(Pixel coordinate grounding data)
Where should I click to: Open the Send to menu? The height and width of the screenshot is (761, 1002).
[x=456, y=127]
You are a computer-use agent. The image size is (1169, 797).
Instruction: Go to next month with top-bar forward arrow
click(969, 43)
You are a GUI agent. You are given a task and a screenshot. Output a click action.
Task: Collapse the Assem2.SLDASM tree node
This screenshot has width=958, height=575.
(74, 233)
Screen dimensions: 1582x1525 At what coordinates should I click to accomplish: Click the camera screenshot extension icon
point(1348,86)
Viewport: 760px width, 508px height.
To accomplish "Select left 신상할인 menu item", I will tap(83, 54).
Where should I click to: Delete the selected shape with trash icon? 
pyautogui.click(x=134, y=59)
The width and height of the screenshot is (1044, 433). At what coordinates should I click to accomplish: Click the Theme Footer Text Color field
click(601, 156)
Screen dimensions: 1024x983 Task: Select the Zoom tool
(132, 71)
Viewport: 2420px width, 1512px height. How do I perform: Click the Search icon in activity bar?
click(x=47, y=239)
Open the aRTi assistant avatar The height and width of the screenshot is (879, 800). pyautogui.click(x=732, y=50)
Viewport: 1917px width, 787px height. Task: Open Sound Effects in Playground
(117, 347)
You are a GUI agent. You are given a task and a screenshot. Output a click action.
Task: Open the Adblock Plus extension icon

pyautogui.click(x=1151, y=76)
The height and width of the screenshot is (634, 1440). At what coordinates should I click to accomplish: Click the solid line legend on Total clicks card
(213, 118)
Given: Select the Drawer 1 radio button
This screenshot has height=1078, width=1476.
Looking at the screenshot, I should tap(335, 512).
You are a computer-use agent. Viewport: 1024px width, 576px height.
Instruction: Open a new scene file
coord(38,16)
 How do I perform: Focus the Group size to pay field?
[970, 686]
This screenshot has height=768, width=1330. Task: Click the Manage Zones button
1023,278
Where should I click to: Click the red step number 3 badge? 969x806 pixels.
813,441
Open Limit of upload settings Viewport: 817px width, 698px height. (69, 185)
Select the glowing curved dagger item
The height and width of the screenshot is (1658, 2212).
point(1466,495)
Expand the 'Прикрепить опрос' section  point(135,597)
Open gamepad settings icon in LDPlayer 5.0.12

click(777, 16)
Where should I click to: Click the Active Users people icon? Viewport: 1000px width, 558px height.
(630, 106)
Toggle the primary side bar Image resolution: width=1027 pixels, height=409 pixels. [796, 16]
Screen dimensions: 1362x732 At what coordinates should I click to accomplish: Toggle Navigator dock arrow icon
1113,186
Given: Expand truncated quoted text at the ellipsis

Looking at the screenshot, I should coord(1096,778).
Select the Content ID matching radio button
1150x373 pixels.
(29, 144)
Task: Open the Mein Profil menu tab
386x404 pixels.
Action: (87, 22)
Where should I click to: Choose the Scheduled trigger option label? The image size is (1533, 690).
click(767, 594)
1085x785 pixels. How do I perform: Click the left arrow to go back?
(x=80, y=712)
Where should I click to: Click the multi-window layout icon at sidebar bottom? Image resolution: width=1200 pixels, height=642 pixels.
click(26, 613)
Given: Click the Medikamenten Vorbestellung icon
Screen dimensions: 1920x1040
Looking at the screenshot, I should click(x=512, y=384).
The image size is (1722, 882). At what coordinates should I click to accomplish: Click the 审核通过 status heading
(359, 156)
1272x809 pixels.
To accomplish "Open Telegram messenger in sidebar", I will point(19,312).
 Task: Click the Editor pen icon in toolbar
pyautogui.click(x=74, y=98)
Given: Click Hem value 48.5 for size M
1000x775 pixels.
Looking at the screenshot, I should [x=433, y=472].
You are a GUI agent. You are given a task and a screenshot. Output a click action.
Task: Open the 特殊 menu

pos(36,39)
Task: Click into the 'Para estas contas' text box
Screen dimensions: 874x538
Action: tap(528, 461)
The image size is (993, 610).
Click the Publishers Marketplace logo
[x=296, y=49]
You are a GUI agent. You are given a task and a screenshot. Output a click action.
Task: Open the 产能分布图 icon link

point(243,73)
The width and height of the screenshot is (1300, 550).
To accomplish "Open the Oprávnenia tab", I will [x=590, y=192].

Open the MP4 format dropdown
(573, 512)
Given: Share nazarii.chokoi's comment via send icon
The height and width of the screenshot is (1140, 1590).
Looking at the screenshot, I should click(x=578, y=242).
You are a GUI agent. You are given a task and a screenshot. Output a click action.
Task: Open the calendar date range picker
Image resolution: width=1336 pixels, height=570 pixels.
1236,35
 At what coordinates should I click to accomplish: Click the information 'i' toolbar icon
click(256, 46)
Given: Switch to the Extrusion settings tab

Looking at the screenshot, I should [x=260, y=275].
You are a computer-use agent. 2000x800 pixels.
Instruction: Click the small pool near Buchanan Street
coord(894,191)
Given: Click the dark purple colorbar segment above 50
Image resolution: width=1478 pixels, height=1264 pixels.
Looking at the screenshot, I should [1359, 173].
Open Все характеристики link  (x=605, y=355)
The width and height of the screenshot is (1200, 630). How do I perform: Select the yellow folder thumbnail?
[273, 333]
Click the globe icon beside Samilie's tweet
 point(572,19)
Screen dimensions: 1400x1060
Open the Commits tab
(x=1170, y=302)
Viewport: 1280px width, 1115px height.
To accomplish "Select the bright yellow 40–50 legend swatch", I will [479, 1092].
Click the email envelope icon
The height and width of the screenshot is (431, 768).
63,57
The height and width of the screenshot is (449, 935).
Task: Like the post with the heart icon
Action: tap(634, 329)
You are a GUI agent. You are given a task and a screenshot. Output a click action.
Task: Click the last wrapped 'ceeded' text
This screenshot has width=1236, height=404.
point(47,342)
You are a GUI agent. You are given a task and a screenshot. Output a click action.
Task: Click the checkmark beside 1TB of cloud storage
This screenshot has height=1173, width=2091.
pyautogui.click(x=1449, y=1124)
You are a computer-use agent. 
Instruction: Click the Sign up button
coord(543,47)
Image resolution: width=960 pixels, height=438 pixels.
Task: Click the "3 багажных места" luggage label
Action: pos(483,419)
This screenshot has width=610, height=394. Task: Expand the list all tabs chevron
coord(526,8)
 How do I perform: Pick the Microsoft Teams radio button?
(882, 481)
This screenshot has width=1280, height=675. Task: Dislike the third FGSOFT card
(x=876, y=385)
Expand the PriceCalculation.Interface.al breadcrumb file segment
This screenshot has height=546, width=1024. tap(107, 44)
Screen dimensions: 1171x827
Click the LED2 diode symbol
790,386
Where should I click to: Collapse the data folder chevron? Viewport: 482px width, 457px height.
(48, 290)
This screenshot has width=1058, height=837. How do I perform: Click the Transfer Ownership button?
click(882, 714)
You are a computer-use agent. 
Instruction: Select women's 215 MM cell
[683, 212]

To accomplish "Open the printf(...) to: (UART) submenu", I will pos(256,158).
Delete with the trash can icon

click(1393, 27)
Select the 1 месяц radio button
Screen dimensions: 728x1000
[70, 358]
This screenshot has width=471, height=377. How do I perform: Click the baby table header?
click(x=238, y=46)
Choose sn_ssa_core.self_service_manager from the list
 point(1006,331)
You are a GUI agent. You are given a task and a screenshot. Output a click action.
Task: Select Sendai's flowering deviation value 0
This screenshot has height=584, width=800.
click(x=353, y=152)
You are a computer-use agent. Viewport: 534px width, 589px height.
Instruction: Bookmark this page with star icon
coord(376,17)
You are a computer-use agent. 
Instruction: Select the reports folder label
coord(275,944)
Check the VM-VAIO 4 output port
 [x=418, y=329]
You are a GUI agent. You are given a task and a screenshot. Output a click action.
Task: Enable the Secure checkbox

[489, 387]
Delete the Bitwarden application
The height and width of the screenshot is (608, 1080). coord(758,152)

EXERCISE DESCRIPTION: Your answer must be the records above, repeated exactly.

RESPONSE TO THIS TASK:
Where should I click to: Open the Send to menu? The height and width of the screenshot is (761, 1002).
[x=456, y=127]
You are a computer-use agent. The image size is (1169, 797).
Instruction: Go to next month with top-bar forward arrow
click(969, 43)
You are a GUI agent. You are given a task and a screenshot. Output a click action.
Task: Collapse the Assem2.SLDASM tree node
This screenshot has width=958, height=575.
(74, 233)
Screen dimensions: 1582x1525 At what coordinates should I click to accomplish: Click the camera screenshot extension icon
point(1348,86)
Viewport: 760px width, 508px height.
To accomplish "Select left 신상할인 menu item", I will tap(83, 54).
Where should I click to: Delete the selected shape with trash icon? 
pyautogui.click(x=134, y=59)
The width and height of the screenshot is (1044, 433). At what coordinates should I click to accomplish: Click the Theme Footer Text Color field
click(601, 156)
Screen dimensions: 1024x983 Task: Select the Zoom tool
(132, 71)
Viewport: 2420px width, 1512px height. How do I perform: Click the Search icon in activity bar?
click(x=47, y=239)
Open the aRTi assistant avatar The height and width of the screenshot is (879, 800). pyautogui.click(x=732, y=50)
Viewport: 1917px width, 787px height. Task: Open Sound Effects in Playground
(117, 347)
You are a GUI agent. You are given a task and a screenshot. Output a click action.
Task: Open the Adblock Plus extension icon

pyautogui.click(x=1151, y=76)
The height and width of the screenshot is (634, 1440). At what coordinates should I click to accomplish: Click the solid line legend on Total clicks card
(213, 118)
Given: Select the Drawer 1 radio button
This screenshot has height=1078, width=1476.
Looking at the screenshot, I should tap(335, 512).
You are a computer-use agent. Viewport: 1024px width, 576px height.
Instruction: Open a new scene file
coord(38,16)
 How do I perform: Focus the Group size to pay field?
[970, 686]
This screenshot has height=768, width=1330. Task: Click the Manage Zones button
1023,278
Where should I click to: Click the red step number 3 badge? 969x806 pixels.
813,441
Open Limit of upload settings Viewport: 817px width, 698px height. (69, 185)
Select the glowing curved dagger item
The height and width of the screenshot is (1658, 2212).
point(1466,495)
Expand the 'Прикрепить опрос' section  point(135,597)
Open gamepad settings icon in LDPlayer 5.0.12

click(777, 16)
Where should I click to: Click the Active Users people icon? Viewport: 1000px width, 558px height.
(630, 106)
Toggle the primary side bar Image resolution: width=1027 pixels, height=409 pixels. [796, 16]
Screen dimensions: 1362x732 At what coordinates should I click to accomplish: Toggle Navigator dock arrow icon
1113,186
Given: Expand truncated quoted text at the ellipsis

Looking at the screenshot, I should coord(1096,778).
Select the Content ID matching radio button
1150x373 pixels.
(29, 144)
Task: Open the Mein Profil menu tab
386x404 pixels.
Action: (87, 22)
Where should I click to: Choose the Scheduled trigger option label? The image size is (1533, 690).
click(767, 594)
1085x785 pixels. How do I perform: Click the left arrow to go back?
(x=80, y=712)
Where should I click to: Click the multi-window layout icon at sidebar bottom? Image resolution: width=1200 pixels, height=642 pixels.
click(26, 613)
Given: Click the Medikamenten Vorbestellung icon
Screen dimensions: 1920x1040
Looking at the screenshot, I should click(x=512, y=384).
The image size is (1722, 882). At what coordinates should I click to accomplish: Click the 审核通过 status heading
(359, 156)
1272x809 pixels.
To accomplish "Open Telegram messenger in sidebar", I will point(19,312).
 Task: Click the Editor pen icon in toolbar
pyautogui.click(x=74, y=98)
Given: Click Hem value 48.5 for size M
1000x775 pixels.
Looking at the screenshot, I should [x=433, y=472].
You are a GUI agent. You are given a task and a screenshot. Output a click action.
Task: Open the 特殊 menu

pos(36,39)
Task: Click into the 'Para estas contas' text box
Screen dimensions: 874x538
Action: tap(528, 461)
The image size is (993, 610).
Click the Publishers Marketplace logo
[x=296, y=49]
You are a GUI agent. You are given a task and a screenshot. Output a click action.
Task: Open the 产能分布图 icon link

point(243,73)
The width and height of the screenshot is (1300, 550).
To accomplish "Open the Oprávnenia tab", I will [x=590, y=192].

Open the MP4 format dropdown
(573, 512)
Given: Share nazarii.chokoi's comment via send icon
The height and width of the screenshot is (1140, 1590).
Looking at the screenshot, I should click(x=578, y=242).
You are a GUI agent. You are given a task and a screenshot. Output a click action.
Task: Open the calendar date range picker
Image resolution: width=1336 pixels, height=570 pixels.
1236,35
 At what coordinates should I click to accomplish: Click the information 'i' toolbar icon
click(256, 46)
Given: Switch to the Extrusion settings tab

Looking at the screenshot, I should [x=260, y=275].
You are a computer-use agent. 2000x800 pixels.
Instruction: Click the small pool near Buchanan Street
coord(894,191)
Given: Click the dark purple colorbar segment above 50
Image resolution: width=1478 pixels, height=1264 pixels.
Looking at the screenshot, I should [1359, 173].
Open Все характеристики link  (x=605, y=355)
The width and height of the screenshot is (1200, 630). How do I perform: Select the yellow folder thumbnail?
[273, 333]
Click the globe icon beside Samilie's tweet
 point(572,19)
Screen dimensions: 1400x1060
Open the Commits tab
(x=1170, y=302)
Viewport: 1280px width, 1115px height.
To accomplish "Select the bright yellow 40–50 legend swatch", I will [479, 1092].
Click the email envelope icon
The height and width of the screenshot is (431, 768).
63,57
The height and width of the screenshot is (449, 935).
Task: Like the post with the heart icon
Action: tap(634, 329)
You are a GUI agent. You are given a task and a screenshot. Output a click action.
Task: Click the last wrapped 'ceeded' text
This screenshot has width=1236, height=404.
point(47,342)
You are a GUI agent. You are given a task and a screenshot. Output a click action.
Task: Click the checkmark beside 1TB of cloud storage
This screenshot has height=1173, width=2091.
pyautogui.click(x=1449, y=1124)
You are a computer-use agent. 
Instruction: Click the Sign up button
coord(543,47)
Image resolution: width=960 pixels, height=438 pixels.
Task: Click the "3 багажных места" luggage label
Action: pos(483,419)
This screenshot has width=610, height=394. Task: Expand the list all tabs chevron
coord(526,8)
 How do I perform: Pick the Microsoft Teams radio button?
(882, 481)
This screenshot has width=1280, height=675. Task: Dislike the third FGSOFT card
(x=876, y=385)
Expand the PriceCalculation.Interface.al breadcrumb file segment
This screenshot has height=546, width=1024. tap(107, 44)
Screen dimensions: 1171x827
Click the LED2 diode symbol
790,386
Where should I click to: Collapse the data folder chevron? Viewport: 482px width, 457px height.
(48, 290)
This screenshot has width=1058, height=837. How do I perform: Click the Transfer Ownership button?
click(882, 714)
You are a computer-use agent. 
Instruction: Select women's 215 MM cell
[683, 212]

To accomplish "Open the printf(...) to: (UART) submenu", I will pos(256,158).
Delete with the trash can icon

click(1393, 27)
Select the 1 месяц radio button
Screen dimensions: 728x1000
[70, 358]
This screenshot has width=471, height=377. How do I perform: Click the baby table header?
click(x=238, y=46)
Choose sn_ssa_core.self_service_manager from the list
 point(1006,331)
You are a GUI agent. You are given a task and a screenshot. Output a click action.
Task: Select Sendai's flowering deviation value 0
This screenshot has height=584, width=800.
click(x=353, y=152)
You are a computer-use agent. Viewport: 534px width, 589px height.
Instruction: Bookmark this page with star icon
coord(376,17)
You are a computer-use agent. 
Instruction: Select the reports folder label
coord(275,944)
Check the VM-VAIO 4 output port
 [x=418, y=329]
You are a GUI agent. You are given a task and a screenshot. Output a click action.
Task: Enable the Secure checkbox

[489, 387]
Delete the Bitwarden application
The height and width of the screenshot is (608, 1080). coord(758,152)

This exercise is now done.